┏━━

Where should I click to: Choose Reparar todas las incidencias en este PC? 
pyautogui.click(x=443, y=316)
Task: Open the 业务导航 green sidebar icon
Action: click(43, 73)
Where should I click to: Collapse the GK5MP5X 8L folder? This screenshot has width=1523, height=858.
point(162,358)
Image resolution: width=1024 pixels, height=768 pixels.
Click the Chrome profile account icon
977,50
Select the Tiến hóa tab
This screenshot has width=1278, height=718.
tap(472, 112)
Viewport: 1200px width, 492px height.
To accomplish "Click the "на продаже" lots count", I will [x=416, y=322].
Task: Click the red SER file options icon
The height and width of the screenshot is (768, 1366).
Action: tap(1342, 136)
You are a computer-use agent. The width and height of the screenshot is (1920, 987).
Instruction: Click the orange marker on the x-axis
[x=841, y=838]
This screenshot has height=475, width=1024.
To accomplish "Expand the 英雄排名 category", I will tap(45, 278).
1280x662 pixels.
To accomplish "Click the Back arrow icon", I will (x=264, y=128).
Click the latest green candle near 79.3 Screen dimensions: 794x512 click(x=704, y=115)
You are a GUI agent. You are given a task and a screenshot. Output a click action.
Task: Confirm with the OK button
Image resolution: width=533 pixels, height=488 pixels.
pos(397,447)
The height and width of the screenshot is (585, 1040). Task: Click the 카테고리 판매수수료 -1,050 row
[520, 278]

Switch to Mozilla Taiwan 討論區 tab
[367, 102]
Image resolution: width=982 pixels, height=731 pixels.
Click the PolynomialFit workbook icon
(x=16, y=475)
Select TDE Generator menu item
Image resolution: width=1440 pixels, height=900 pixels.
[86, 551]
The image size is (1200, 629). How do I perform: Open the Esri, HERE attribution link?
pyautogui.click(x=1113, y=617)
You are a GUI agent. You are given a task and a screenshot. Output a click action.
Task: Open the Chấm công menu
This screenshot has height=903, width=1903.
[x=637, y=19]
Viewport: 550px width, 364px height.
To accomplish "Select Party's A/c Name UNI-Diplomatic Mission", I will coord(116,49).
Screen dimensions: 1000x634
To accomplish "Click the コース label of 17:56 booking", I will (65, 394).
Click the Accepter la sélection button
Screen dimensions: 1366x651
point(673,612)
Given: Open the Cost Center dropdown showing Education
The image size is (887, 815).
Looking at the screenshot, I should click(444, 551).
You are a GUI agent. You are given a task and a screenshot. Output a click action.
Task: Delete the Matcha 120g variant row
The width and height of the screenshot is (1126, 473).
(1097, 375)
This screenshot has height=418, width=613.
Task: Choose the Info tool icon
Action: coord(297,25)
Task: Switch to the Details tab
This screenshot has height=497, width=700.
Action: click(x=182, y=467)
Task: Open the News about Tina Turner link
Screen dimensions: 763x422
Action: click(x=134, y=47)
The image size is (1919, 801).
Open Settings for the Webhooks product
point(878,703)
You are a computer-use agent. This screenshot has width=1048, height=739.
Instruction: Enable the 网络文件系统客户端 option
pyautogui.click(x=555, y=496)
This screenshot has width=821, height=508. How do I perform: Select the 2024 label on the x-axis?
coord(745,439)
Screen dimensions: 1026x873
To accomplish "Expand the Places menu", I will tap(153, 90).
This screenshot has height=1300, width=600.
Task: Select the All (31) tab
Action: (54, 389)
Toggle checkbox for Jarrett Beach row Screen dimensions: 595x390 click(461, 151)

┗━━

» **WHAT IS REQUIRED**:
Total lines with "computer" in the records above: report that figure alone.

» **EXERCISE RESPONSE**:
2